_INPUT RECORDS_
--------------------------------

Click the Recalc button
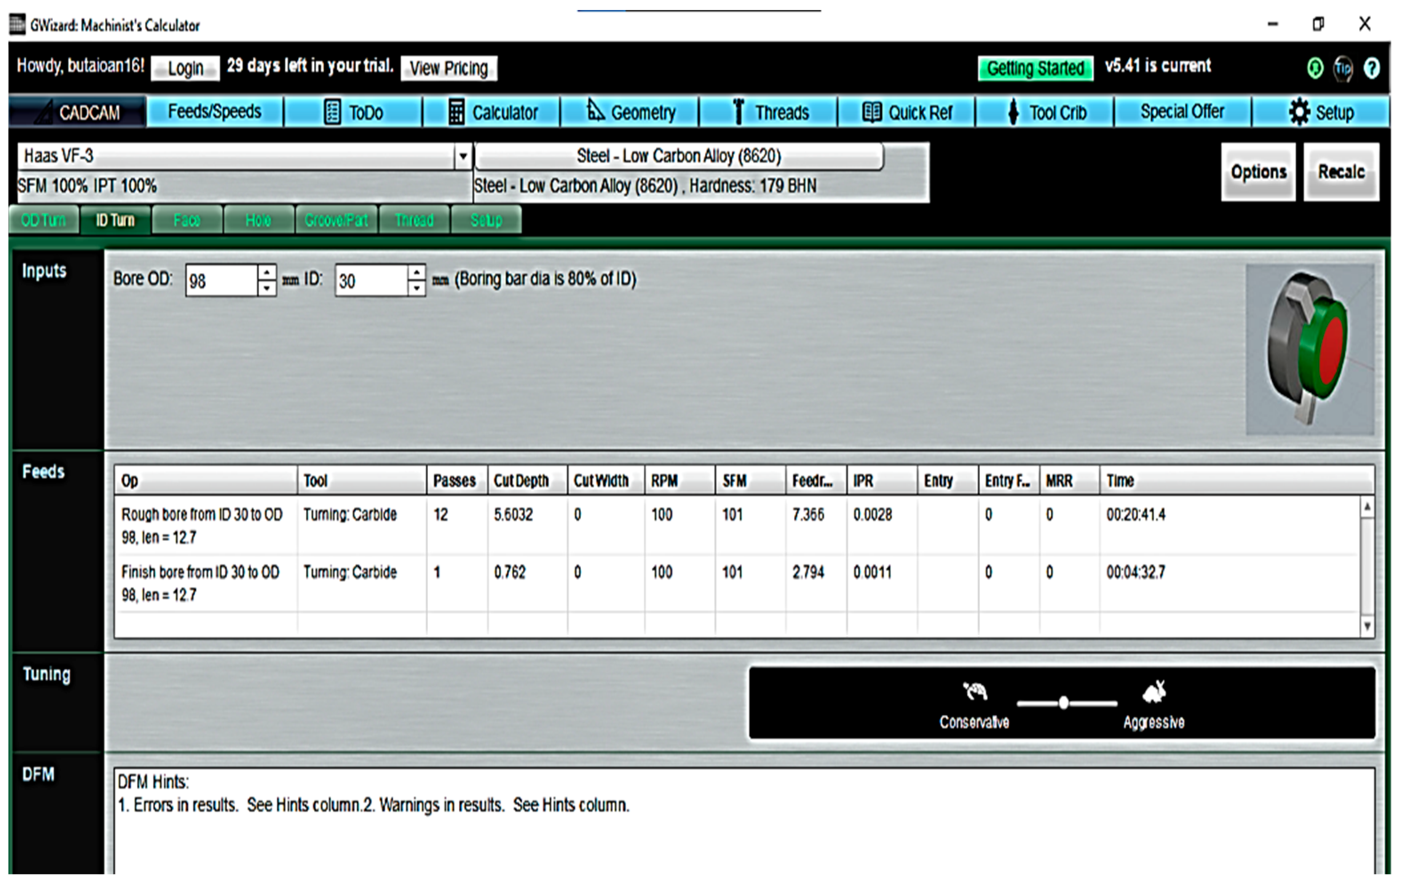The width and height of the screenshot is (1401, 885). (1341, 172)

--------------------------------

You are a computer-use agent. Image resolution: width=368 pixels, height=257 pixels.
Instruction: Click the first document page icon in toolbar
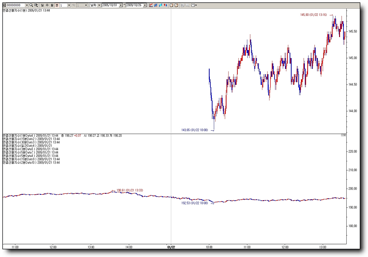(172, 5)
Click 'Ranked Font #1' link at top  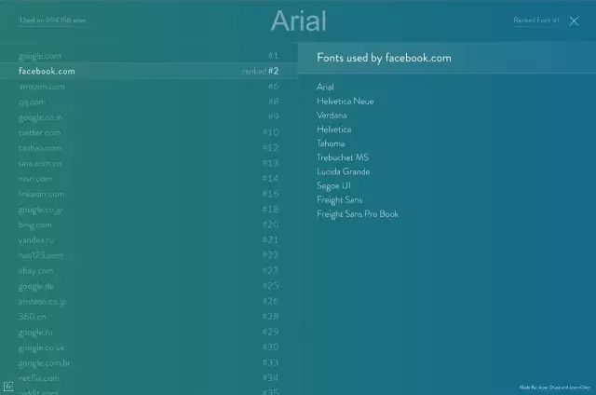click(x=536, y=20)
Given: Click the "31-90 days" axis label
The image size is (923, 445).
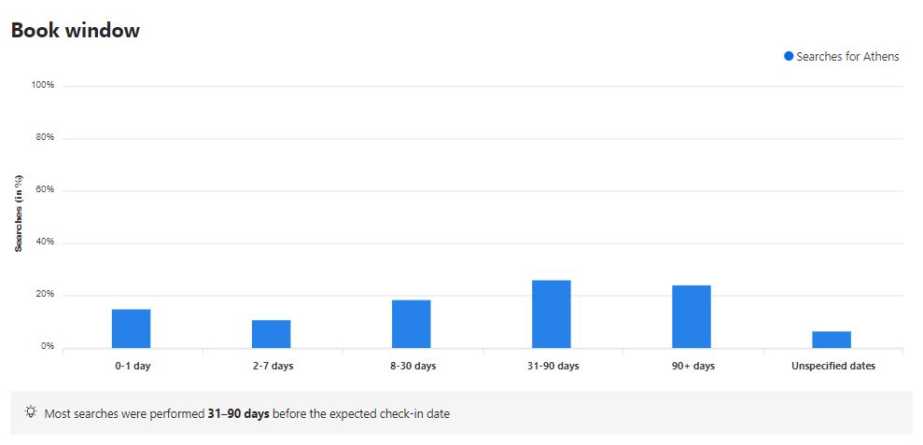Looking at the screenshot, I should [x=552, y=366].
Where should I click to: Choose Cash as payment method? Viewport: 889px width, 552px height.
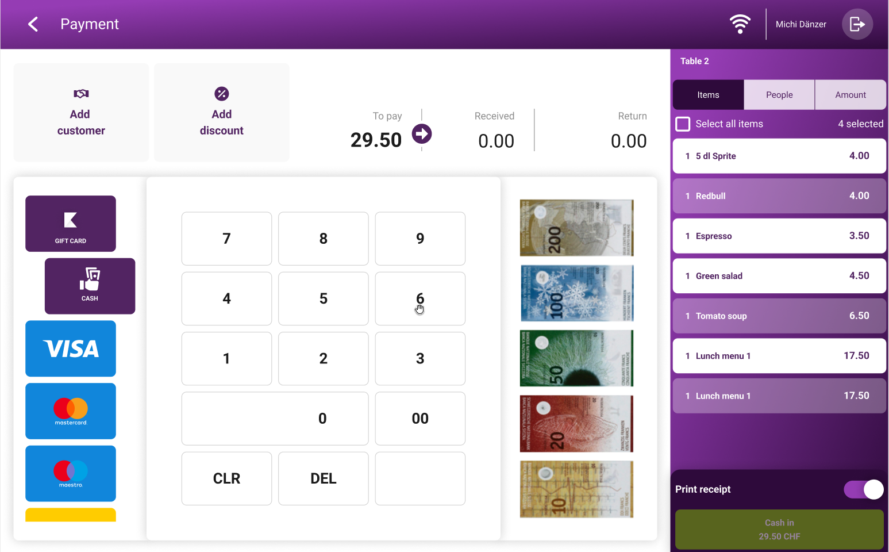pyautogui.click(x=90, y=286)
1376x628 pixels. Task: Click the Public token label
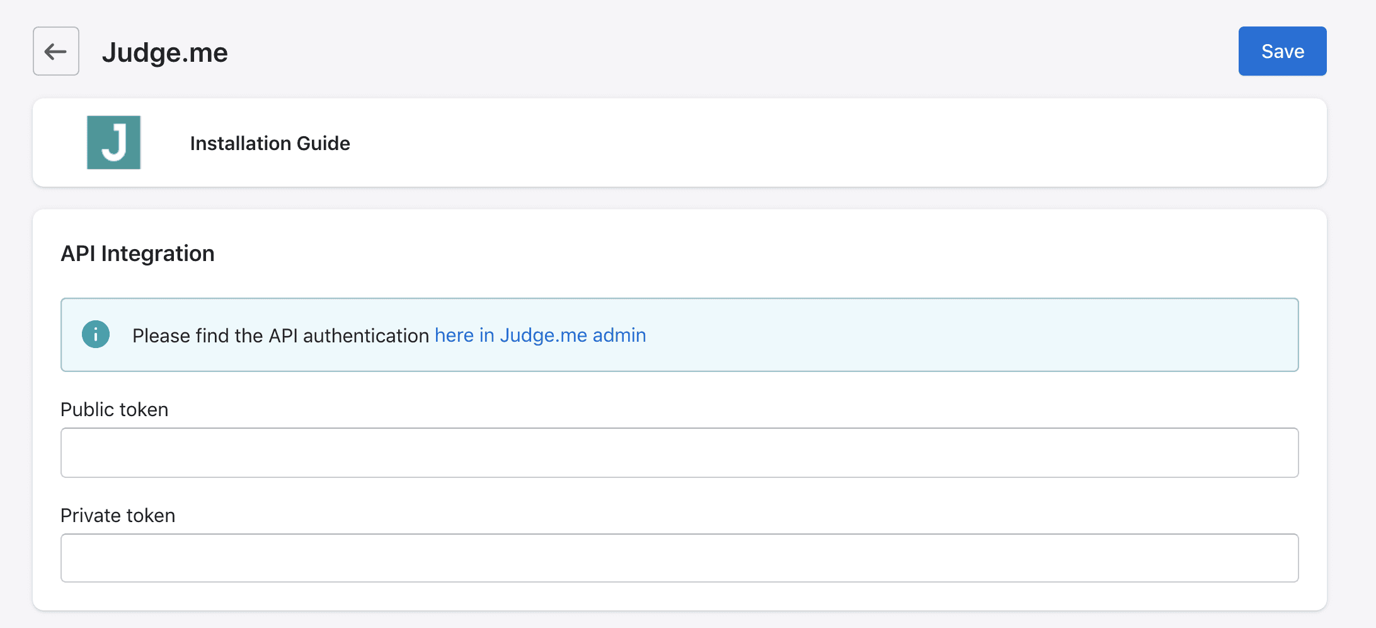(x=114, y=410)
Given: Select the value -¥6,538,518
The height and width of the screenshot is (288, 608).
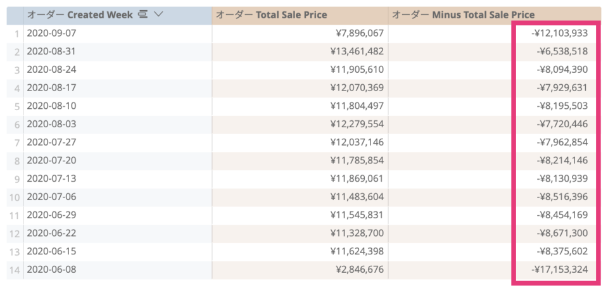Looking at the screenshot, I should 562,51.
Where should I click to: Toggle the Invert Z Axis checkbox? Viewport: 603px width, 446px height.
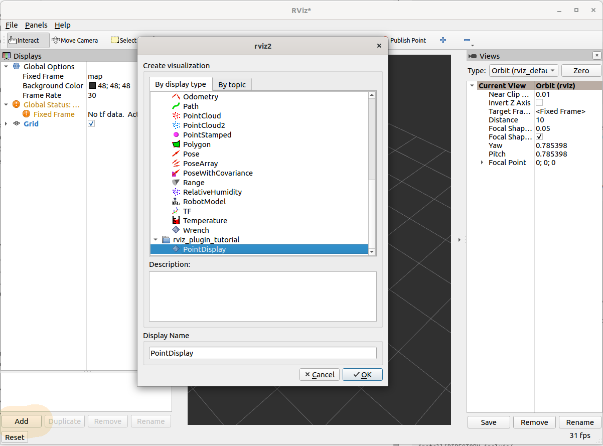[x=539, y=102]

--------------------------------

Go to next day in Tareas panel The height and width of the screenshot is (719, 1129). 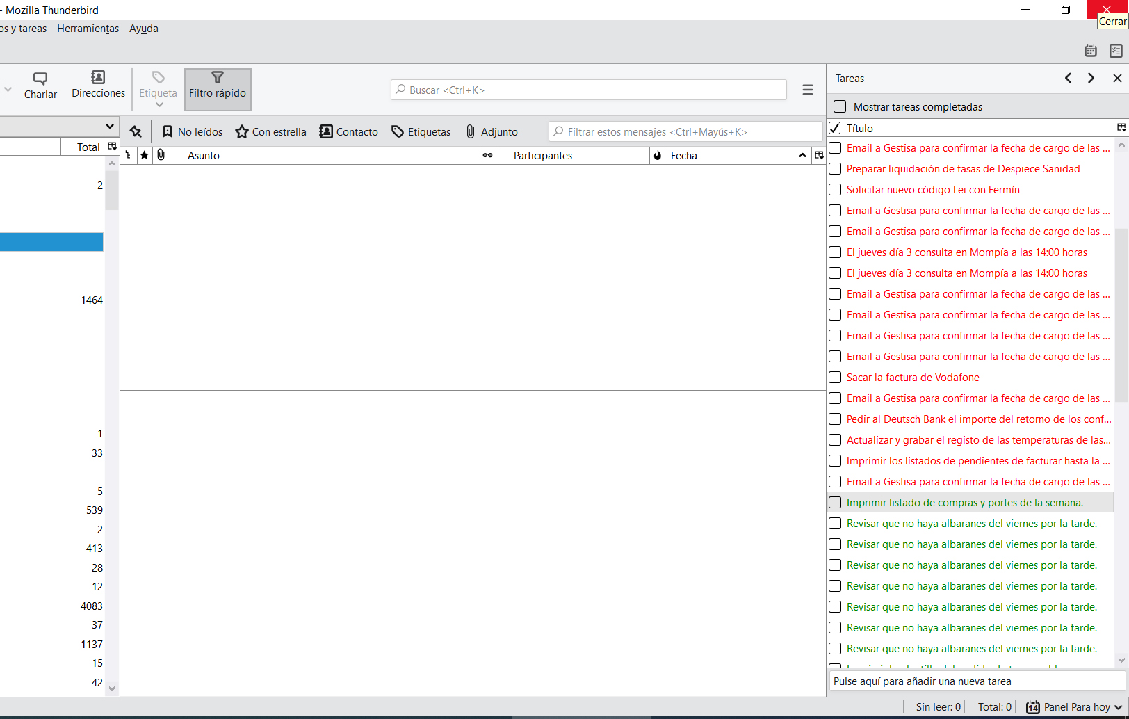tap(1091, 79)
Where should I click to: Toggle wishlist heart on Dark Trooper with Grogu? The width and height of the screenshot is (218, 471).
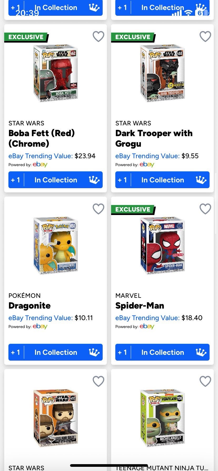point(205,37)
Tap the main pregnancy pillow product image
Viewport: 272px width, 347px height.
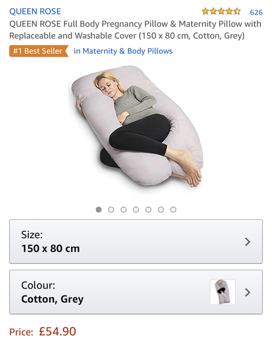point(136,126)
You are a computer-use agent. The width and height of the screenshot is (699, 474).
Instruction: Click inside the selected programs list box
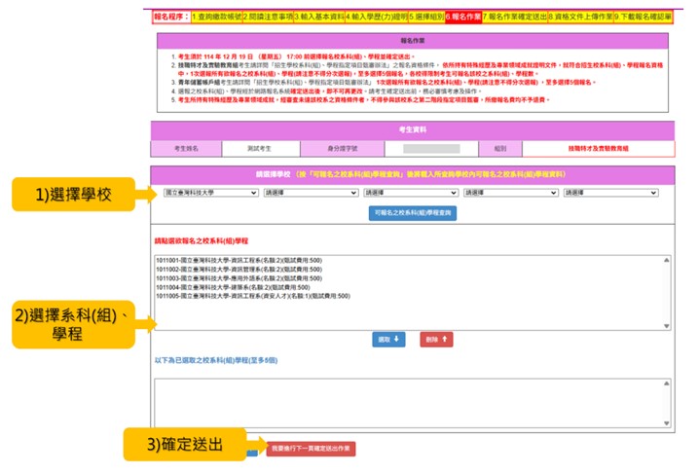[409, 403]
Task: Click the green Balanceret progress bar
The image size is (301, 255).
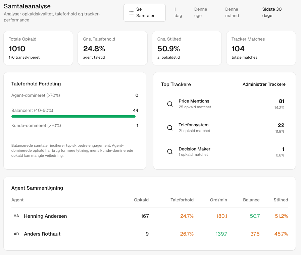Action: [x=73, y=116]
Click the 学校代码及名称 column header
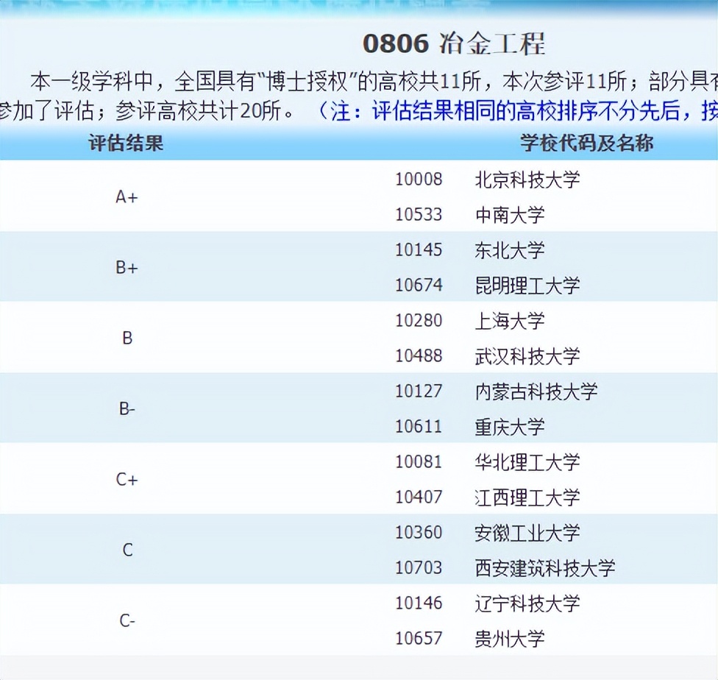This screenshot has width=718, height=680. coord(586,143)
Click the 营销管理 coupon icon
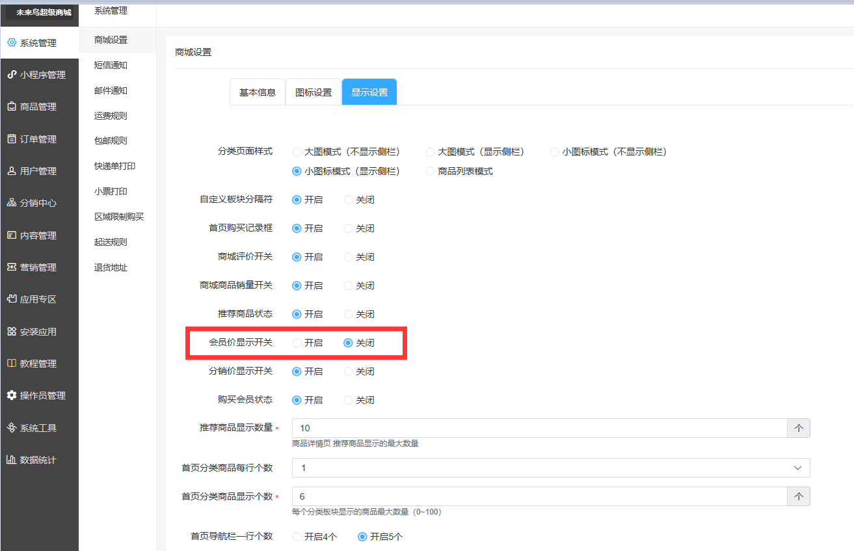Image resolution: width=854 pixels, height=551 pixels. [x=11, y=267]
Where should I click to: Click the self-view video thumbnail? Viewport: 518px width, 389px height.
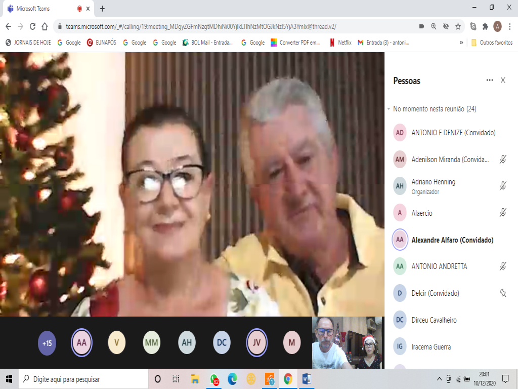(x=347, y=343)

--------------------------------

_AIM OF THE TASK_
Rewrite the part of the material that opens with the line containing "Tap the main pregnancy pillow product image" and closes with the line containing "(x=347, y=343)", putting "voucher icon" in place of "coupon icon" and keeping everything else the same. Omit the pictures from your version.

_CORRECT RESULT_
Tap the main pregnancy pillow product image
Viewport: 272px width, 347px height.
point(136,126)
You are a computer-use agent. The width and height of the screenshot is (699, 474).
Instruction: Click inside the selected programs list box
[409, 403]
Task: Click the green Balanceret progress bar
The image size is (301, 255).
Action: [x=73, y=116]
Click the 学校代码及名称 column header
This screenshot has width=718, height=680. coord(586,143)
Click the 营销管理 voucher icon
Image resolution: width=854 pixels, height=551 pixels. [x=11, y=267]
Where should I click to: Click the self-view video thumbnail? Viewport: 518px width, 389px height.
(x=347, y=343)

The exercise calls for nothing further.